_Aufgabenbeschreibung_
Womit vergleicht das Artaud-Zitat im angezeigten Text die Kompaktheit des Weiblichen?

Masoch identifiziert sich mit dem Sohn und fügt sich nahtlos ins schreckliche Zeichen der Frau, der Steppenmutter, die über Leben und Tod verfügt, von ihr, die genug Symbol ist. In diesem Sinne Masoch und Bachofen. Aber ganz mit Masoch hält es noch ein masochistischer Artaud, der schreibt: "Das aktive Männliche wird komprimiert werden. (...) Das Weibliche ist donnernd und schrecklich wie das Gebell eines sagenhaften Fleischerhundes, gedrungen wie ausgehöhlte Säulen, kompakt wie die Luft, die die gewaltigen Wölbungen des Unterirdischen zumauert." Eben vom Schmerz und vom Tod, die von dieser Mutter kommen, kann die Befreiung des freudvollen Körpers ausgehen, die Wiedergeburt einer 'ausgestellten' Beziehung auf der Bühne. Aber betrachten wir einen 'richtigen' Vertrag, den Sacher-Masoch mit einer Frau abschloß:


"MEIN SKLAVE!

_Quelldaten_
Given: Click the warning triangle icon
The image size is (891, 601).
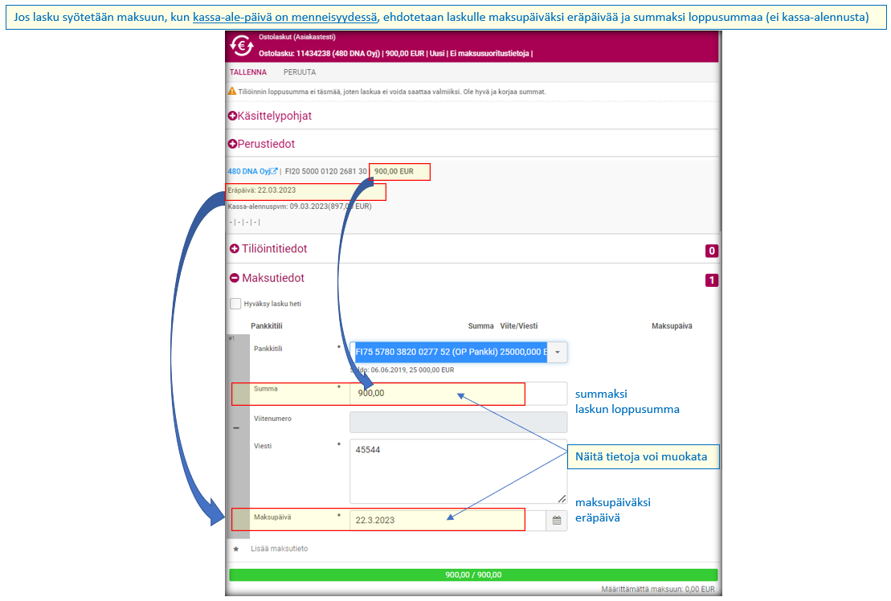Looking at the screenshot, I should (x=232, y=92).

_Antwort zur Aufgabe_
Mit der Luft, die die gewaltigen Wölbungen des Unterirdischen zumauert.